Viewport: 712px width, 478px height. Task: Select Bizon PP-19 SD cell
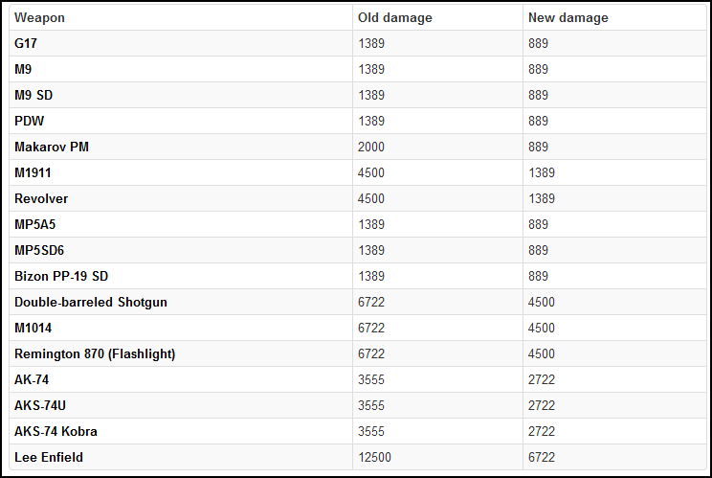(181, 276)
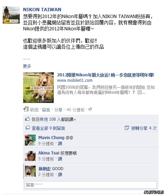
Task: Like Akina Tsai's comment
Action: pos(60,159)
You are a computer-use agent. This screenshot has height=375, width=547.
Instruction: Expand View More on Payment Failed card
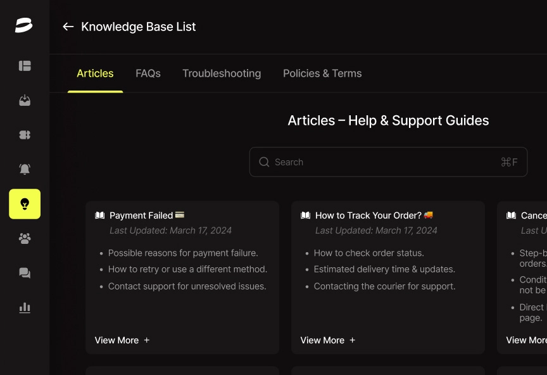click(122, 340)
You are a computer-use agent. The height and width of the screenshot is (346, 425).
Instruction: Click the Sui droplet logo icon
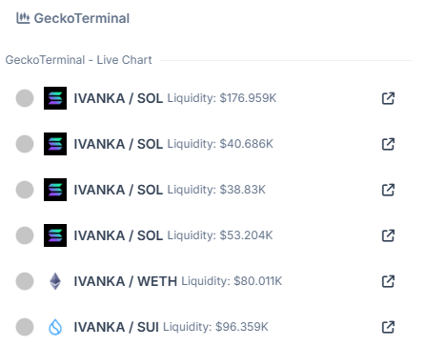pyautogui.click(x=55, y=327)
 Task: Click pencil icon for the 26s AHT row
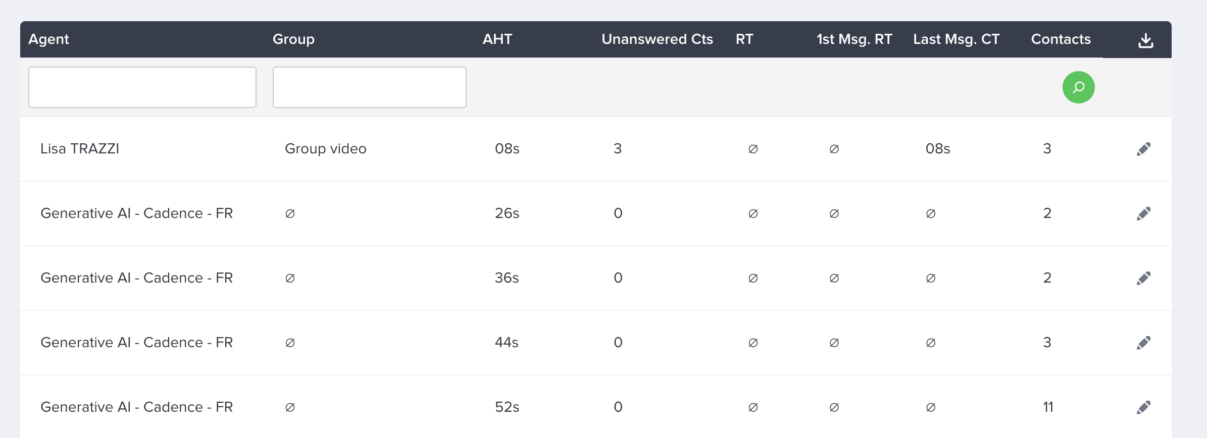(1143, 213)
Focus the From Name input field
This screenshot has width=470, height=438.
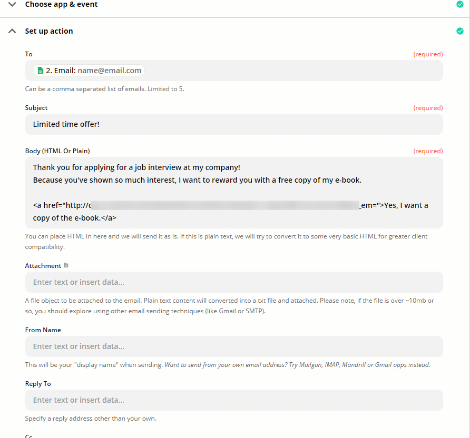[234, 346]
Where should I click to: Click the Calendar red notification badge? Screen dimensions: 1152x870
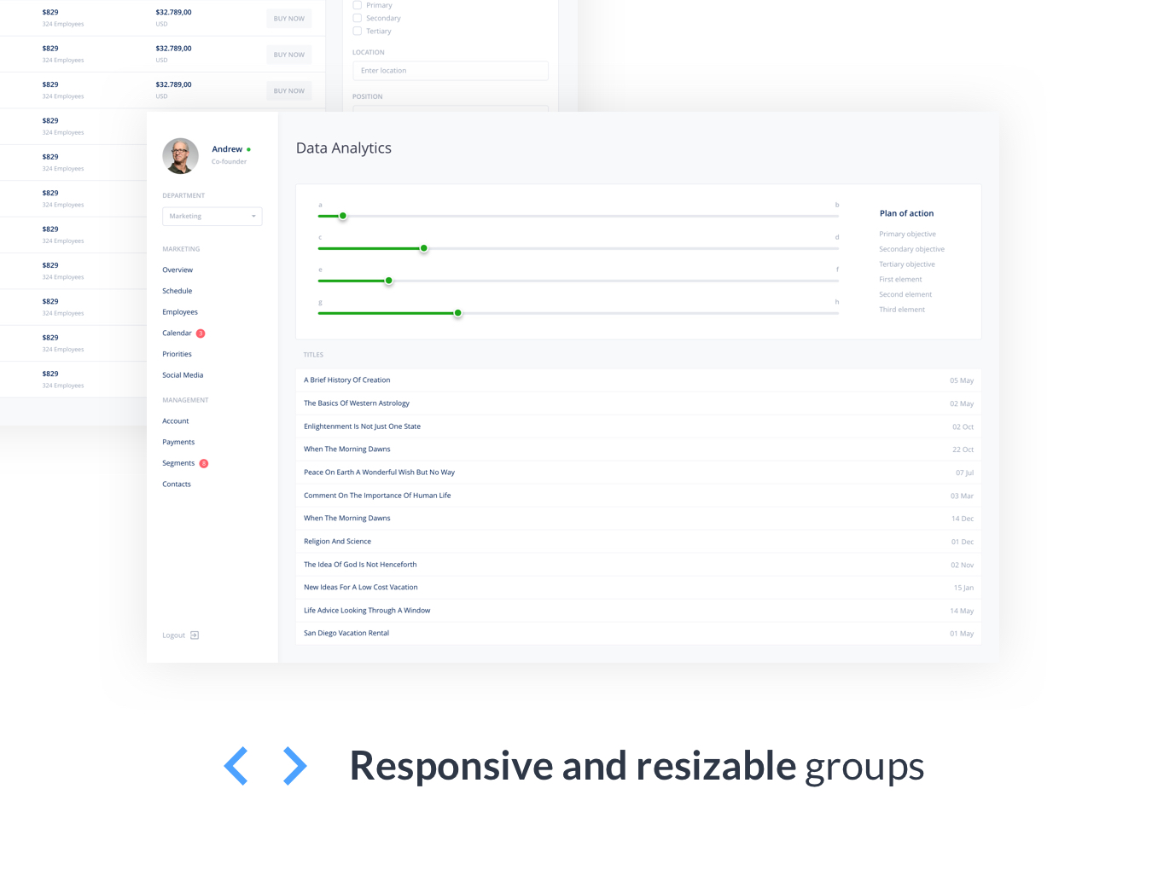201,334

......

• _What needs to be done_
Extract every line of the records above verbatim, leaving out the pictures.

• _Response to the exercise_
Viewport: 712px width, 478px height. Task: Select Bizon PP-19 SD cell
(181, 276)
Task: Like Akina Tsai's comment
Action: pos(60,159)
You are a computer-use agent. This screenshot has height=375, width=547.
Instruction: Expand View More on Payment Failed card
click(122, 340)
You are a computer-use agent. The height and width of the screenshot is (346, 425).
Instruction: Click the Sui droplet logo icon
pyautogui.click(x=55, y=327)
 Task: Click pencil icon for the 26s AHT row
(1143, 213)
Focus the From Name input field
This screenshot has width=470, height=438.
[234, 346]
Where should I click to: Click the Calendar red notification badge? Screen dimensions: 1152x870
201,334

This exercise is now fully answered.